The Ignatian Solidarity Network’s 20-Year Journey
In 1989, on the evening of 15 November, soldiers belonging to an elite Salvadorian military unit entered the campus of the University of Central America (UCA) with orders to silence the Jesuits. In the residence the soldiers found 6 Jesuits – Ignacio Ellacuría, Ignacio Martín-Baró, Segundo Montes, Juan Ramón Moreno, Joaquín López y López, Armando López – and two laywomen – housekeeper Elba Ramos and her 16-year-old daughter Celina. Early in the morning of 16 November, the soldiers dragged them from their rooms and executed them in cold blood.
The Jesuits were targeted due to their efforts to peacefully resolve the conflict between the Salvadoran government and the Farabundo Martí National Liberation Front (FMLN) - a bloody civil war that spanned 12 years and killed or made disappear more than 83,000 mostly poor people. The mastermind of the murders, Colonel Inocente Montano, Vice-Minister for Public Security, intended not only to kill the messengers of peace, but also to intimidate others who might advocate for the poor and marginalized in El Salvador. Montano thought that the murders of the UCA Jesuits, which the soldiers tried to blame on the FMLN, would permanently silence the cries for justice.
They were wrong.
Thirty-five years after the murders of the UCA 8, their story has inspired the greatest push for Social Justice in the history of the Church. As news of the murders spread, the international community was outraged, with each new detail peeling back the layers of the conspiracy. Ironically, the murders led to the international scrutiny that Colonel Montano and his co-conspirators thought they were preventing. The deaths of the UCA martyrs became a focal point for social justice that exposed human rights violations across the region, and an incubator for a new generation of ministries that advocated for the poor and oppressed.

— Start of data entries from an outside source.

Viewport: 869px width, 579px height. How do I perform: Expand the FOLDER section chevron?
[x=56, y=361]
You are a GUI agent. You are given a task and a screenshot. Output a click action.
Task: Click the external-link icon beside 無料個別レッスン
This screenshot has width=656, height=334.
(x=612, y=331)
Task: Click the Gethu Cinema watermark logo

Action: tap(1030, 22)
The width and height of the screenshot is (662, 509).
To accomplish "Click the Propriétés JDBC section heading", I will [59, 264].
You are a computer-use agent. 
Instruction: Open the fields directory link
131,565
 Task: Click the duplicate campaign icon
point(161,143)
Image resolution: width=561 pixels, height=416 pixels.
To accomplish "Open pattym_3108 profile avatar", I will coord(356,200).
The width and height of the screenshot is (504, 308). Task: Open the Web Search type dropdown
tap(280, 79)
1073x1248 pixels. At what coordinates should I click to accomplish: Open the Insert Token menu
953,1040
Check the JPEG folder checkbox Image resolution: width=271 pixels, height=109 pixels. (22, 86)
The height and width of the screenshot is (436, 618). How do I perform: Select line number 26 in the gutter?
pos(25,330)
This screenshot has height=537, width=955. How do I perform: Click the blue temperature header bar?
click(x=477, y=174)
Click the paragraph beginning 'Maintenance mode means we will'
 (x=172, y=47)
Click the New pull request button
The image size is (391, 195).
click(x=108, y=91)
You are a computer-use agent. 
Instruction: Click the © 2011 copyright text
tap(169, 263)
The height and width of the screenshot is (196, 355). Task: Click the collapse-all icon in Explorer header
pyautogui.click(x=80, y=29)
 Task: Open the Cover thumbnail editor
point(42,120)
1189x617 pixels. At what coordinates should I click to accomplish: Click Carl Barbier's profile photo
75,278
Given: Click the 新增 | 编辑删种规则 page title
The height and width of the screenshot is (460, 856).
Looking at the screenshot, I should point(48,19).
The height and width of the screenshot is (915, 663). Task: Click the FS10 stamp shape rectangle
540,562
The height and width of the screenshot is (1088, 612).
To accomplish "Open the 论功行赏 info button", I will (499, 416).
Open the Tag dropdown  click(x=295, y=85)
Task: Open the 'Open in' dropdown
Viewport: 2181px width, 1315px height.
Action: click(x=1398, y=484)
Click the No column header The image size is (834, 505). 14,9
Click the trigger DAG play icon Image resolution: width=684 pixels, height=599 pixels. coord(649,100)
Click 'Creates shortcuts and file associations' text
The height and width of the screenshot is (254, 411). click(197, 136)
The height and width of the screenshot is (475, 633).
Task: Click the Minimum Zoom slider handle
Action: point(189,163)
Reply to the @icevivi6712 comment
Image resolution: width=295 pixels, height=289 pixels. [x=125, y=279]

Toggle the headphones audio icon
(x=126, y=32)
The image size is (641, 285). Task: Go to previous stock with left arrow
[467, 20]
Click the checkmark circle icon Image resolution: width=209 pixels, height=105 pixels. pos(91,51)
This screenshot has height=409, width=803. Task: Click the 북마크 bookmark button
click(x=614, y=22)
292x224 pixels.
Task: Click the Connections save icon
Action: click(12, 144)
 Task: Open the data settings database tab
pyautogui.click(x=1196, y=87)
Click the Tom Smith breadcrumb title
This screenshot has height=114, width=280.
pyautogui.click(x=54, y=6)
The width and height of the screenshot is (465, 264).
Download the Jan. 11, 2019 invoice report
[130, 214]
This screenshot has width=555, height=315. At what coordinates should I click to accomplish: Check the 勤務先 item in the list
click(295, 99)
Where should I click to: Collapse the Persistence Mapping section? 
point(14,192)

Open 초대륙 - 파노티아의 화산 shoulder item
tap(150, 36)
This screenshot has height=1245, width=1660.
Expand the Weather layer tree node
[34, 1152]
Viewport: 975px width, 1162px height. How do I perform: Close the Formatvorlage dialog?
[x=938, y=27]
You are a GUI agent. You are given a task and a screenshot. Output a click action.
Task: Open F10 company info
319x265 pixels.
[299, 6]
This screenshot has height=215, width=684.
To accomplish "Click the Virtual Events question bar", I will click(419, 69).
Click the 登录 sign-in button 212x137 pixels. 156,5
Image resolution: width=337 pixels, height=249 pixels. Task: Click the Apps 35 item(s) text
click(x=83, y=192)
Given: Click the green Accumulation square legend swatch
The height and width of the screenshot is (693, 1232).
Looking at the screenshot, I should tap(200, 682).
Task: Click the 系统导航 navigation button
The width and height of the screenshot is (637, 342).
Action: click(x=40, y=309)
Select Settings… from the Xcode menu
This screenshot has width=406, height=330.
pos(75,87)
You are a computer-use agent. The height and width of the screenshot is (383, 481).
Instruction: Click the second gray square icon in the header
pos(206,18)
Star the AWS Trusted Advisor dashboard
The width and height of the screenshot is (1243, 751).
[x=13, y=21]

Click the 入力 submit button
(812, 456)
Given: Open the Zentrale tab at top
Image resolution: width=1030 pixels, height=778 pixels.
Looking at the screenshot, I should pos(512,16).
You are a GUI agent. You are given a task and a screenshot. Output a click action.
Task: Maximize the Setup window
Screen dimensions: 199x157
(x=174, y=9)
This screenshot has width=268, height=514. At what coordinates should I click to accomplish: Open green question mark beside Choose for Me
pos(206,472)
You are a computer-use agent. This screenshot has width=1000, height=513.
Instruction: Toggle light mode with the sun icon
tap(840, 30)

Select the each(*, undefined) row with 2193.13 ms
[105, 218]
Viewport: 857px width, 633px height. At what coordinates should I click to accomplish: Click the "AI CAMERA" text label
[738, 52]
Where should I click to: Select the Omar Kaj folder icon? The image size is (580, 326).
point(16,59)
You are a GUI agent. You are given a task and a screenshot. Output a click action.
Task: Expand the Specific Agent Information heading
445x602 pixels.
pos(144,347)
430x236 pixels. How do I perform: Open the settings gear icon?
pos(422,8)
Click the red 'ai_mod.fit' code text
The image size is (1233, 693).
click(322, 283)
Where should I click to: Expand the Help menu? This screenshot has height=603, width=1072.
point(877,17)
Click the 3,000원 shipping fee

One of the ministries that emerged from that incubator was the Ignatian Solidarity Network (ISN). Founded in 2004, ISN promotes social justice through the lens of Ignatian Spirituality: the collective wisdom of the founder of the Society of Jesus, St Ignatius of Loyola. ISN’s mission is to network, educate, advocate for social justice and to form those with a passion for social justice. Since its inception, ISN has collaborated with Catholic universities, high schools, and parishes who have established programs serving the poor and the underrepresented.
From the “Ignatian Family Teach-In for Justice” that takes place each year in Washington DC, to the protests at the “US Army School of the Americas” Fort Benning in Georgia (where many of the murderers had trained), to a lengthy lists of educational campaigns and ministry events, ISN has animated generations of men and women who look at the violence perpetrated against the most vulnerable among us and say... “enough”.
It is in that historical context that the Society of Jesus celebrates 20 years of the ISN. Fr Arturo Sosa, Superior General of the Society of Jesus, sent a video greeting, encouraging ISN to continue its mission with boldness, while assuring them of the support of the Society. In the message, Fr General highlighted the ISN’s focus on collaboration and networking while encouraging a culture of inclusivity and cooperation. He also pointed at the ISN’s emphasis on addressing structures of exclusion, and the work done to invite young people into a transformative process that is rooted in Catholic Social thought in view of a more just and hopeful future.